News of the mutant strain – which Matt Hancock said was "out of control" – has spooked other nations, who have shut the borders with the UK today and cancelled flights.

France closed all routes by air, sea and the Eurotunnel from the UK, and lorries snaked for as many as seven miles through Kent trying to get to the border.

To add to the chaos, they banned freight and other imports and exports too – sparking panic about food supplies in the run up to Christmas.

The border shut down caused frenzied fear over food shortages, with Sainsbury's and the British Retail Consortium warning fruit and veg could run out after Christmas.


A spokesperson for the supermarket said: "All products for the Great British Christmas lunch are already in the country and we have plenty of these.

"We are also sourcing everything we can from the UK and looking into alternative transport for product sourced from Europe.

"If nothing changes, we will start to see gaps over the coming days on lettuce, some salad leaves, cauliflowers, broccoli and citrus fruit – all of which are imported from the Continent at this time of year.

"We hope the UK and French governments can come to a mutually agreeable solution that prioritises the immediate passage of produce and any other food at the ports."

Though, the French Transport Secretary Jean-Baptises Djebbari said the 48-hour shutdown could be eased within hours.

But French President Emmanuel Macron said this could require lorry drivers to hand over a negative Covid PCR tests – which would mean the UK would need to very quickly ramp up mass testing infrastructure in Kent.


Health Secretary Matt Hancock caused further dismay yesterday, after he suggested Tier 4 rules could stay in place for months – until the vaccination is rolled out to the most vulnerable people.

It has fuelled fears, Tier 4 could be extended to other parts of the UK, as frantic Londoners tried to escape the capital ahead of the new lockdown.

Speaking about the new strain of the virus, Professor Openshaw of Imperial College London, a member of Government advisory committee Nervtag, told The Times: "It’s very unlikely anything less than really effective measures are going to control it.

"My concern is people are not going to comply.
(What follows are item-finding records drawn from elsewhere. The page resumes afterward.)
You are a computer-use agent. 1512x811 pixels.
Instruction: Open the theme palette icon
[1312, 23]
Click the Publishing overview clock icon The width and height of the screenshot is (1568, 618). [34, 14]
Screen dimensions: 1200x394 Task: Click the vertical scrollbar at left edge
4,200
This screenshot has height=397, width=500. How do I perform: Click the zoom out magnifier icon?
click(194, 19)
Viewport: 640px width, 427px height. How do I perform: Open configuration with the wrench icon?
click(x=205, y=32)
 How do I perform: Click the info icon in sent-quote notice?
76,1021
It’s really important people appreciate the danger.

"It does seem inevitable it will spread but it doesn’t mean it’s useless trying to prevent that from happening."
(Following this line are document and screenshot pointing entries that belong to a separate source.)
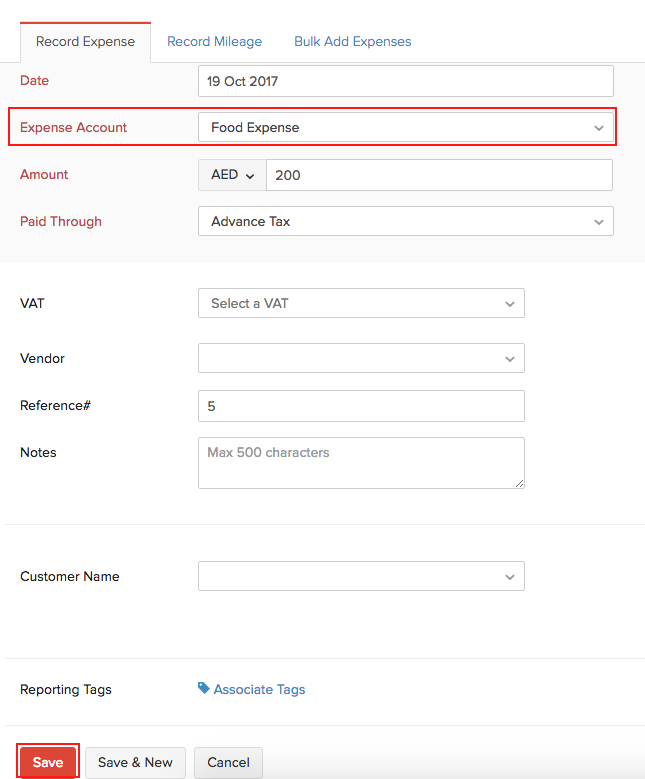
Task: Select the Record Expense tab
Action: point(85,42)
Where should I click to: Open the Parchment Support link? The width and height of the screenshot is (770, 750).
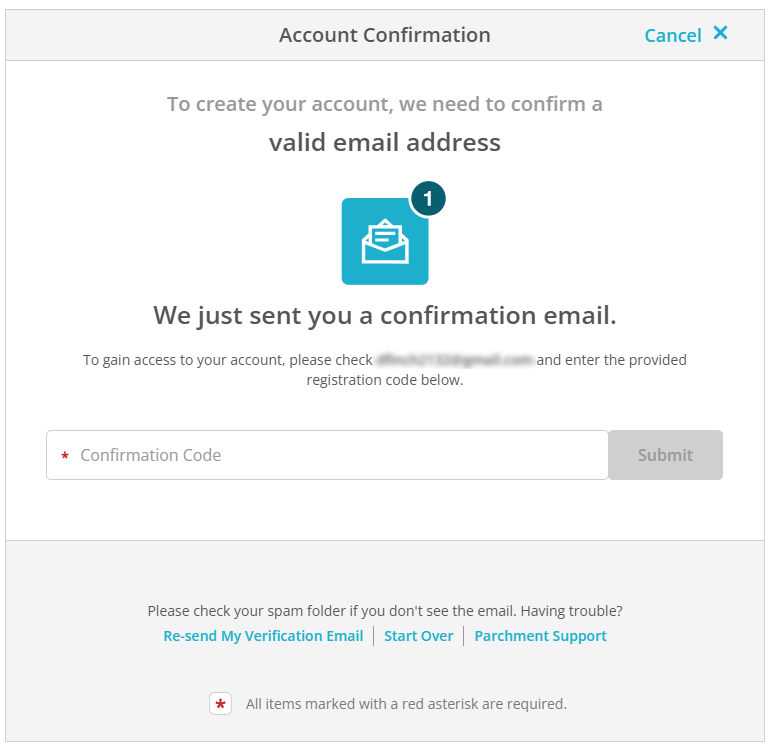(540, 636)
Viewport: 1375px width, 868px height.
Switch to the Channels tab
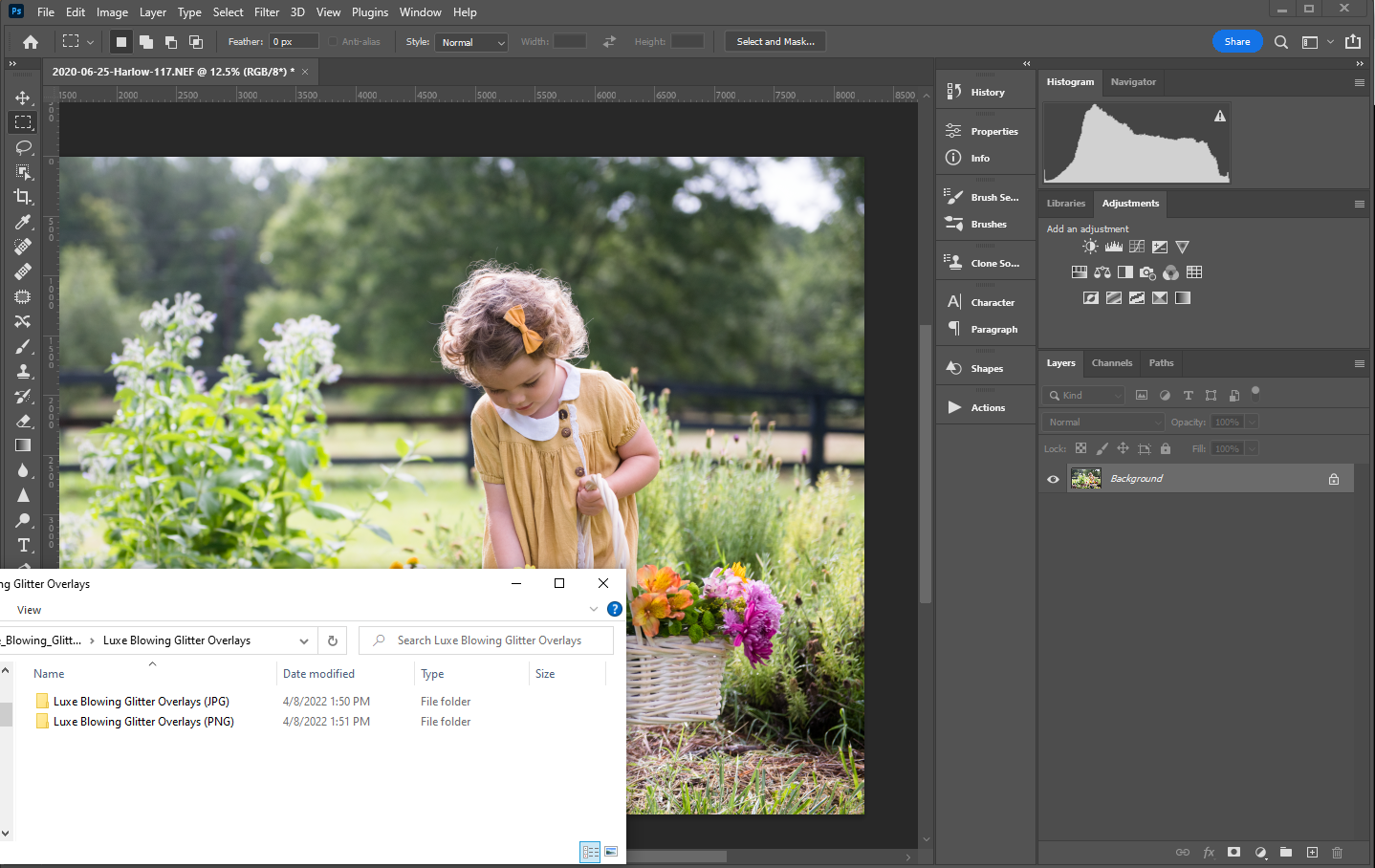[x=1111, y=363]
He added that it may be "necessary to extend" the Tier 4 restrictions further into England as the virus spreads.

And there were scenes of chaos at airports as France and a host of other European countries, including Germany and Italy, slapped travel bans on anyone coming from the UK.


Some Brits were held against against their will, as the EU scrambled to stop the new strain making its way to the Continent.

In Germany, officials at Hanover airport set up campbeds for 63 people who arrived from Britain.

Nurses in hazmat suits were screening the last arrivals from the UK on Sunday night as angry passengers were told to sleep in the terminal building.